◆ **Assignment 1**
Answer the following from the article on farming in Fukushima, marking each answer with its letter.
(a) How many generations has Saito's farm been in the family?
(b) What sugar content do Furuyama's peaches measure at?
(c) Which Olympic events will be hosted in Fukushima?
◆ **Assignment 2**
Reproduce the passage of the article on farming in Fukushima from "February 12, 2021, 11:57AMANS" to "in the world.", substituting "growers" for "farmers" wherever it occurs.

*** Excerpt to read ***

Farming in Fukushima

February 12, 2021, 11:57AMANS Nuclear Cafe

Screenshot of the video from Vice.

Vice News has published a video on YouTube that follows two farmers from the Fukushima Prefecture, Noboru Saito and Koji Furuyama. Saito, who grows many different crops on his farm, says that the rice grown in the area is consistently rated as the best. Furuyama specializes in peaches and explains his strategy to deal with the stigma of selling fruit from Fukushima: grow the best peaches in the world.

The video opens with views of the bucolic rice fields of Saito’s farm, about 50 km (about 30 miles) from the Fukushima Daiichi nuclear site. The narrator of the video informs us that the farm has been in the family for eight generations and is run by Saito and his 82-year-old mother.

The good: Fifteen percent of Fukushima’s 96,000 farmers evacuated after the tsunami, and some never returned. Saito says that some people stopped farming following the nuclear accident, but he “stayed to fight” and is shown monitoring the farm with a Geiger counter. It is difficult to see the full reading, but after Saito places the detector on the ground, it appears to show 0.263 µSv/hr. That is basically just background levels of radiation: For reference, eating a banana would expose one to 0.1 µSv.

Saito then discusses some of the precautions he takes in order to make sure his produce is completely safe to consume. He monitors the radiation on a regular basis and tests all of his produce using a radiation tester. All of his produce tests lower than the government regulations, and we learn from the narrator that two years after the accident, only 1.5 percent of food products were over the radiation limits set by the Japanese government, and that by 2017, that number dropped to 0.05 percent of food from Fukushima Prefecture.

The video then follows Furuyama at his peach orchard. The narrator says that Furuyama’s luxury peaches have a much higher sugar content than regular peaches. The average supermarket peach has a sugar content of 13 brix (the unit of measurement for sugar content), but Furuyama’s peaches measure at over 30 brix, and even his “more affordable peaches” sell for more than $100 each.

The Tokyo Olympic Games are scheduled to be held this summer, a year late due to the COVID-19 pandemic, and the baseball and softball events will be hosted in Fukushima. The farmers are excited to reintroduce the world to their community and commodities. Furuyama says that the world is stuck with the image of danger when thinking of Fukushima. He hopes, however, that people will come to watch the Olympic Games and see for themselves that Fukushima is safe.

*** End of Excerpt to read ***
*** Dataset content ***

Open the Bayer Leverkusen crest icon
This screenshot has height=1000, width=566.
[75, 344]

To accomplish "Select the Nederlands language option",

*** End of Dataset content ***
*** Dataset content ***

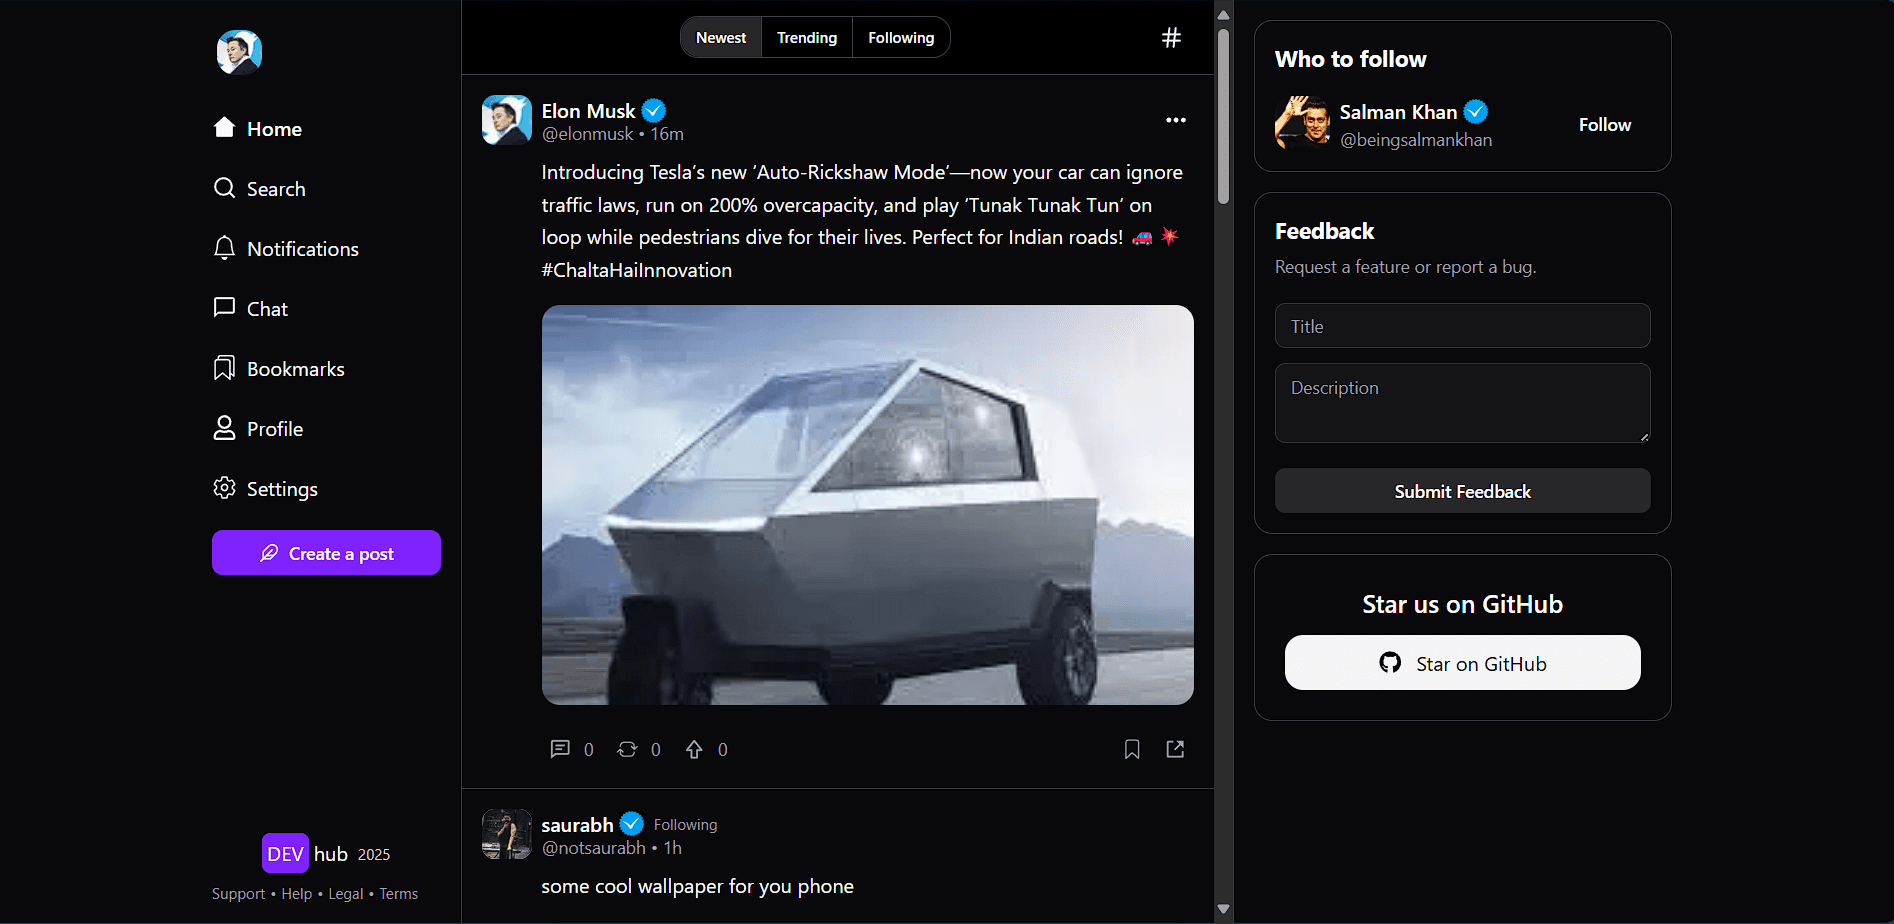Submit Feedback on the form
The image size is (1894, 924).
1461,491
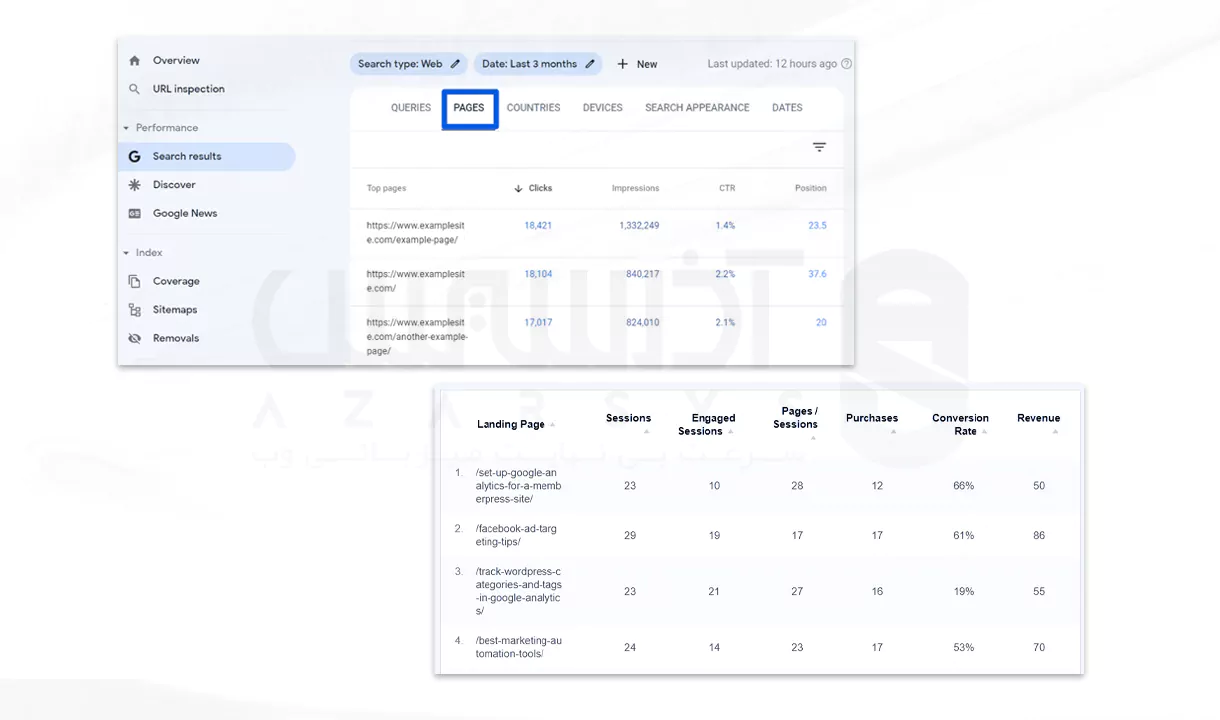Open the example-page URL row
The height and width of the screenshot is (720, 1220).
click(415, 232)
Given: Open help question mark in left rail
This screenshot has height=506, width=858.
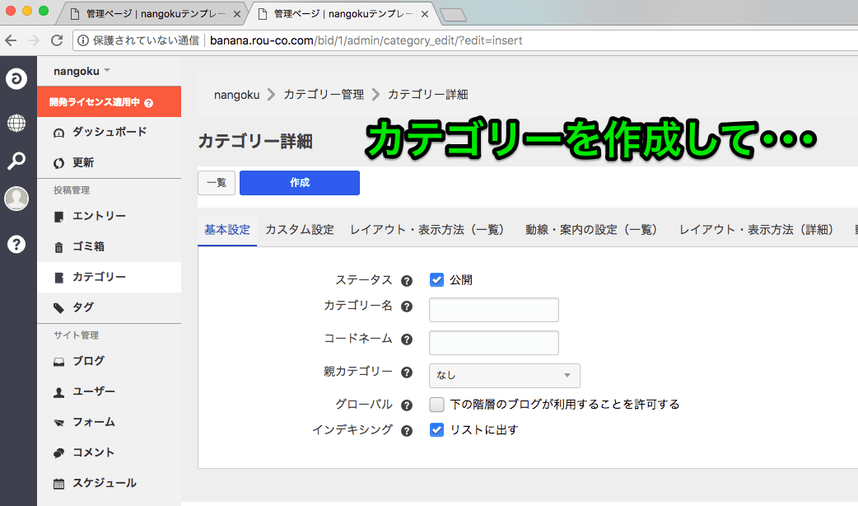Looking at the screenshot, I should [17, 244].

*** End of Dataset content ***
*** Dataset content ***

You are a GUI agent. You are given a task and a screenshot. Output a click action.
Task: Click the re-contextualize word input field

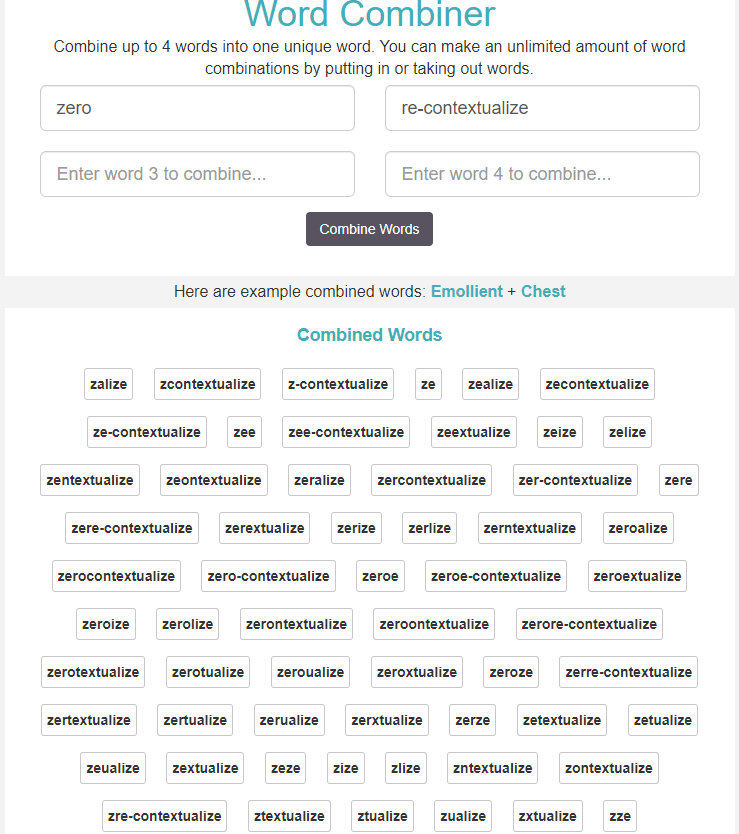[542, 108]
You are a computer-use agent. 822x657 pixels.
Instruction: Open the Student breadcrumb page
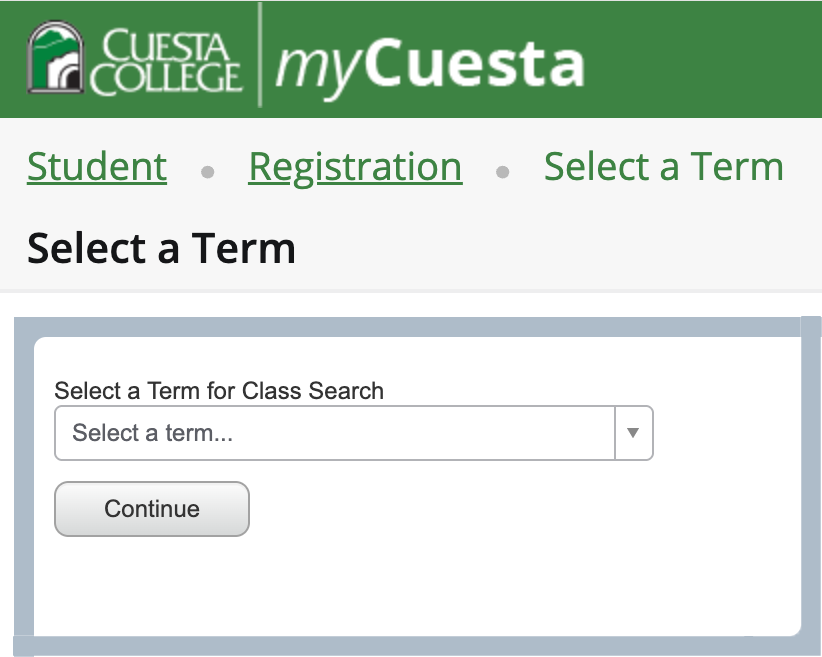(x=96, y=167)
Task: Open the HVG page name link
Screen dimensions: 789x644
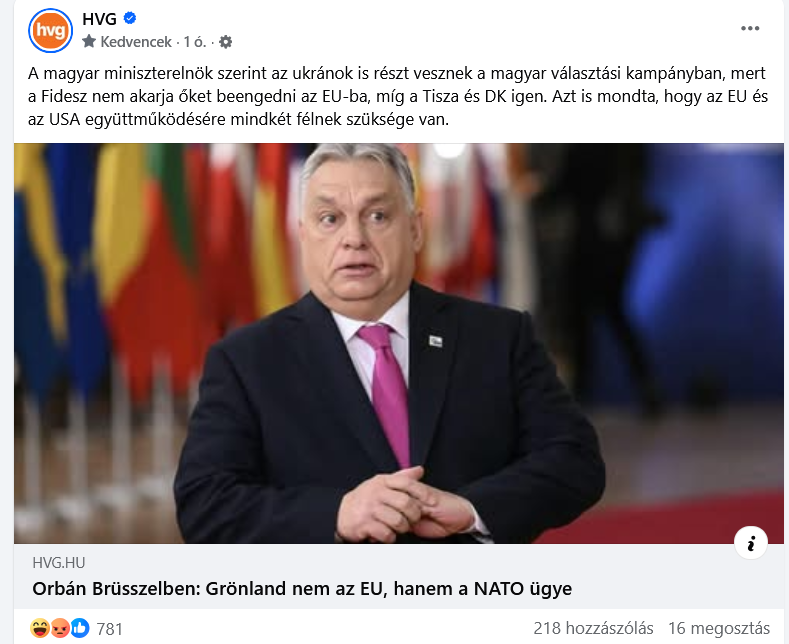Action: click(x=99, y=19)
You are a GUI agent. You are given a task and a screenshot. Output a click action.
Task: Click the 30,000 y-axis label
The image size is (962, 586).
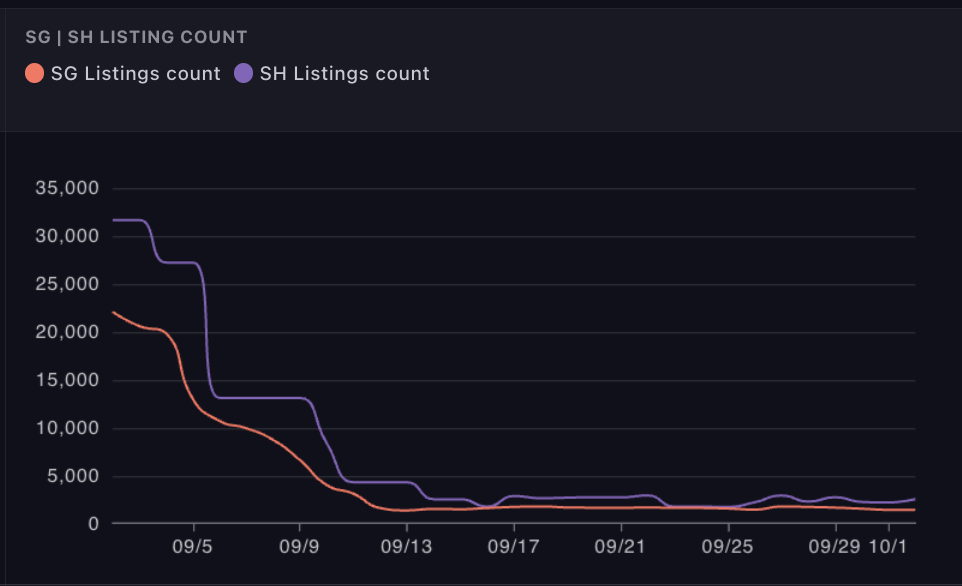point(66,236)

*** End of Dataset content ***

◆ **Exercise response 1**
(a) Eight generations.
(b) Over 30 brix.
(c) The baseball and softball events.

◆ **Exercise response 2**
February 12, 2021, 11:57AMANS Nuclear Cafe

Screenshot of the video from Vice.

Vice News has published a video on YouTube that follows two growers from the Fukushima Prefecture, Noboru Saito and Koji Furuyama. Saito, who grows many different crops on his farm, says that the rice grown in the area is consistently rated as the best. Furuyama specializes in peaches and explains his strategy to deal with the stigma of selling fruit from Fukushima: grow the best peaches in the world.